### Supplied material ###
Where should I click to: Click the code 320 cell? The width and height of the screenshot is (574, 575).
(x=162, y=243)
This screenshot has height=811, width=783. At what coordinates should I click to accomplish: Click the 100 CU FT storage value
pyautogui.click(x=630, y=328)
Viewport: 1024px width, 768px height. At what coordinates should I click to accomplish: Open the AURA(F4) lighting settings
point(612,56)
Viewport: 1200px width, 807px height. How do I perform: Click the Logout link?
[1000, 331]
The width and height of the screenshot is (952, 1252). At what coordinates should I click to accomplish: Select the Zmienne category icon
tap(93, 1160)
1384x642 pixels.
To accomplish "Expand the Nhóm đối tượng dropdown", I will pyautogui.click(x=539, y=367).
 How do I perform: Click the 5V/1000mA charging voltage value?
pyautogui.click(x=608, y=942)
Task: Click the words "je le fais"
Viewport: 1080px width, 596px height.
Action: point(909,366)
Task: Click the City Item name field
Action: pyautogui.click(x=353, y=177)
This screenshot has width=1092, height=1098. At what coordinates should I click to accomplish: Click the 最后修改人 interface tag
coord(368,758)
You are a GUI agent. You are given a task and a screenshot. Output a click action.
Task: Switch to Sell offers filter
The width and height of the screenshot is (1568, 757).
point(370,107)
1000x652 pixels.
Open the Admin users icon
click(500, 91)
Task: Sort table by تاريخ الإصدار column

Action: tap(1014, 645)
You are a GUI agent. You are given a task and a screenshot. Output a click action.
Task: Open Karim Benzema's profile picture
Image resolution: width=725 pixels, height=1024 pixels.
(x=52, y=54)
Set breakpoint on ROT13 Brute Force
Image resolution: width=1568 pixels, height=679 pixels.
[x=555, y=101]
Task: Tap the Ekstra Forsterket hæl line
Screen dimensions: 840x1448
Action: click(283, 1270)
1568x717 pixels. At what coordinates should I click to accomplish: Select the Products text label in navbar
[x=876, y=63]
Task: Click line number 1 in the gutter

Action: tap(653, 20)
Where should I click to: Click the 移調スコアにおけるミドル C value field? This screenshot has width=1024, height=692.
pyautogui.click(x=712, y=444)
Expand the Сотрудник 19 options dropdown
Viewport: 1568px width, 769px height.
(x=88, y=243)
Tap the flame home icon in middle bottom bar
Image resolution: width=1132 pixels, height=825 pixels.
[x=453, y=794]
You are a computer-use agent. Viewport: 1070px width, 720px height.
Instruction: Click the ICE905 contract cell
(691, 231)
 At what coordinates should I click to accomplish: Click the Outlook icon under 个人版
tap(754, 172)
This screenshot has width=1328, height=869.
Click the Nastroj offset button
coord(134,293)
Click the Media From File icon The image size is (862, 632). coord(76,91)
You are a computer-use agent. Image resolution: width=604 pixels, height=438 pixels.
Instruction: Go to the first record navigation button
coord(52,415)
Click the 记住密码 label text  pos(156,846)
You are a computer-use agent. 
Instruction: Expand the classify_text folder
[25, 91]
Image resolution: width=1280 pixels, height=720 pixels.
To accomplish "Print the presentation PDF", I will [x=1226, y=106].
###
* [Task directions] Your answer must contain every line of the records, exactly.

* [Solution to this problem]
Where should I click to: Click the code 320 cell? The width and height of the screenshot is (574, 575).
(x=162, y=243)
This screenshot has height=811, width=783. At what coordinates should I click to accomplish: Click the 100 CU FT storage value
pyautogui.click(x=630, y=328)
Viewport: 1024px width, 768px height. At what coordinates should I click to accomplish: Open the AURA(F4) lighting settings
point(612,56)
Viewport: 1200px width, 807px height. How do I perform: Click the Logout link?
[1000, 331]
The width and height of the screenshot is (952, 1252). At what coordinates should I click to accomplish: Select the Zmienne category icon
tap(93, 1160)
1384x642 pixels.
To accomplish "Expand the Nhóm đối tượng dropdown", I will pyautogui.click(x=539, y=367).
 How do I perform: Click the 5V/1000mA charging voltage value?
pyautogui.click(x=608, y=942)
Task: Click the words "je le fais"
Viewport: 1080px width, 596px height.
Action: point(909,366)
Task: Click the City Item name field
Action: pyautogui.click(x=353, y=177)
This screenshot has width=1092, height=1098. At what coordinates should I click to accomplish: Click the 最后修改人 interface tag
coord(368,758)
You are a GUI agent. You are given a task and a screenshot. Output a click action.
Task: Switch to Sell offers filter
The width and height of the screenshot is (1568, 757).
point(370,107)
1000x652 pixels.
Open the Admin users icon
click(500, 91)
Task: Sort table by تاريخ الإصدار column

Action: tap(1014, 645)
You are a GUI agent. You are given a task and a screenshot. Output a click action.
Task: Open Karim Benzema's profile picture
Image resolution: width=725 pixels, height=1024 pixels.
(x=52, y=54)
Set breakpoint on ROT13 Brute Force
Image resolution: width=1568 pixels, height=679 pixels.
[x=555, y=101]
Task: Tap the Ekstra Forsterket hæl line
Screen dimensions: 840x1448
Action: click(283, 1270)
1568x717 pixels. At what coordinates should I click to accomplish: Select the Products text label in navbar
[x=876, y=63]
Task: Click line number 1 in the gutter

Action: tap(653, 20)
Where should I click to: Click the 移調スコアにおけるミドル C value field? This screenshot has width=1024, height=692.
pyautogui.click(x=712, y=444)
Expand the Сотрудник 19 options dropdown
Viewport: 1568px width, 769px height.
(x=88, y=243)
Tap the flame home icon in middle bottom bar
Image resolution: width=1132 pixels, height=825 pixels.
[x=453, y=794]
You are a computer-use agent. Viewport: 1070px width, 720px height.
Instruction: Click the ICE905 contract cell
(691, 231)
 At what coordinates should I click to accomplish: Click the Outlook icon under 个人版
tap(754, 172)
This screenshot has width=1328, height=869.
Click the Nastroj offset button
coord(134,293)
Click the Media From File icon The image size is (862, 632). coord(76,91)
You are a computer-use agent. Image resolution: width=604 pixels, height=438 pixels.
Instruction: Go to the first record navigation button
coord(52,415)
Click the 记住密码 label text  pos(156,846)
You are a computer-use agent. 
Instruction: Expand the classify_text folder
[25, 91]
Image resolution: width=1280 pixels, height=720 pixels.
To accomplish "Print the presentation PDF", I will [x=1226, y=106].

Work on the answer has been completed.